L’écrivain comme vampire

Mais, quand même, citons l’intelligente amante (les interlocutrices chez Roth sont toujours de haute volée d’esprit) quand elle donne cet avertissement en le chevauchant : « Je vous laisserai me faire tout ce que vous voulez, mais je ne tomberai pas amoureuse. – Parfait. – Très bien. Seulement parfait ? ». C’est qu’elle a vite compris que si en pleins ébats il l’interrogeait tant sur sa vie (tout comme le héros de Tromperie avec son amante londonienne – superbe duo d’acteurs entre Léa Seydoux et Bruno Podalydès dans la version filmée de Tromperie (1990) par Arnaud Desplechin), c’est pour en tirer son prochain roman.
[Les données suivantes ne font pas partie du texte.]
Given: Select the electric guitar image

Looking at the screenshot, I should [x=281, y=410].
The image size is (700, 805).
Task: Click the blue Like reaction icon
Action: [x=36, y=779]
Et lui-même a beau en être accablé, il ne s’en sort pas : « la transformer en matière littéraire (…) ; il y a quelque chose de démoniaque dans tout cela, dont le comité du Nobel ne parle pas trop. »
C’est une catégorie d’écrivains qui ne s’est que trop affirmée, en France notamment, via l’autofiction et autres avatars d’exofiction : en panne visible d’imaginaire, elle pompe directement ses proches et ce n’est certainement pas la voie pour universaliser sa et la vie.

L’intelligence du monde

Reste que la très mauvaise raison pour laquelle l’académique jury du Nobel écarta obstinément Roth, est qu’avec cet auteur on lit une œuvre qui témoigne d’une grande intelligence historique. Ses romans font le tour du monde, de New York à Tel-Aviv en passant par Londres ou Prague, en mettant en forme romanesque cette nouvelle donne de notre conscience d’individu : nous sommes très et surinformés, si bien que nous sommes peu ou prou citoyens du monde ; par là, notre monologue intime est en partie politique et international. Il fallait capter cette réalité et cela compte parmi les progressives du réalisme littéraire.
En ce sens, La Contrevie (1986) de Philip Roth est un très grand chef d’œuvre.